– Не понимаю, – пробормотал я.
– Это не важно. – Он наклонился вперед. – Я говорю лишь о том, что, хотя сам склоняюсь к рациональному, объяснимому, эмпирическому… я ни разу не видел призрака, ни разу не испытал вспышки предвидения… все же надо признать, что в твоей истории есть элементы, от которых нельзя так просто отмахнуться. Поэтому мы допускаем, что Террьо или некое потустороннее зло, поселившееся в Террьо, существует на самом деле. В связи с чем возникает вопрос: можно ли как-то от него избавиться?
Теперь я тоже наклонился вперед, вспомнив о книге сказок, которую мне подарил профессор Беркетт. По сути, там были не сказки, а настоящие страшилки, в которых редко бывает счастливый конец. Вредные сводные сестры отрезали себе пальцы на ногах, принцесса не поцеловала лягушонка, а со всей силы швырнула его об стену – шмяк! – Красная Шапочка сама уговаривала злого серого волка съесть ее бабушку, чтобы ей достался бабушкин домик в лесу.
– А от него можно избавиться? Вы прочли столько книг, наверняка хоть в одной из них был описан какой-то способ! Или… – Тут меня озарило. – Экзорцизм! Может быть, обратиться к священнику?
– Лучше не надо, – сказал профессор Беркетт. – Священник скорее погонит тебя к детскому психиатру, чем возьмется изгонять бесов. Если твой Террьо действительно существует, Джейми, возможно, ты никогда от него не избавишься.
Я испуганно уставился на него.
– Но может быть, это не так уж и плохо.
– Не так уж и плохо?! Да это же ужас!
Он отхлебнул чаю и снова поставил чашку на стол.
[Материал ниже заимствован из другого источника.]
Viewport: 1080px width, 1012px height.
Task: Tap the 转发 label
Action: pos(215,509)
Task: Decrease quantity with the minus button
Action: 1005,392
– Ты что-нибудь слышал о ритуале Чудь?
38
Сейчас мне двадцать два – если точнее, почти двадцать три, – и я живу в стране «позже». Я могу голосовать, могу водить автомобиль, могу покупать выпивку и сигареты (и собираюсь бросить курить уже в самое ближайшее время). Я понимаю, что еще слишком молод, и когда-нибудь в будущем, вспоминая себя теперешнего, я и сам наверняка посмеюсь (хорошо, если без отвращения) над своей глупостью и наивностью. И все же между тринадцатью и двадцатью двумя годами пролегает огромное, космическое расстояние. Теперь я знаю больше, а вот доверчивости во мне меньше. Слова профессора Беркетта, оказавшие магическое воздействие на меня тринадцатилетнего, сейчас не подействовали бы никак. Не подумайте, будто я жалуюсь! Кеннет Террьо, – я не знаю, что это было на самом деле, так что давайте пока остановимся на этом имени, чтобы хоть как-то его называть – пытался свести меня с ума. Профессор Беркетт спас мне рассудок. Может быть, даже жизнь.
Уже позже, когда я учился в университете (конечно, Нью-Йоркском) и собирал материалы для доклада по антропологии, я выяснил, что половина из сказанного профессором в тот день была правдой. Вторая половина представляла собой чистый гон. Хотя надо отдать ему должное, гнал он шикарно, очень изобретательно (высший балл, как сказала бы Филиппа Стивенс, одна из клиенток маминого агентства, британская писательница, сочиняющая любовные романы). Оцените иронию: моему дяде Гарри не было и пятидесяти, а он уже выжил из ума; Мартин Беркетт, которому было хорошо за восемьдесят, все еще не утратил способности выдать с ходу прекрасную высокохудожественную пургу… и все ради того, чтобы утешить растерянного, встревоженного мальчишку, который явился к нему с запеканкой и совершенно безумной историей.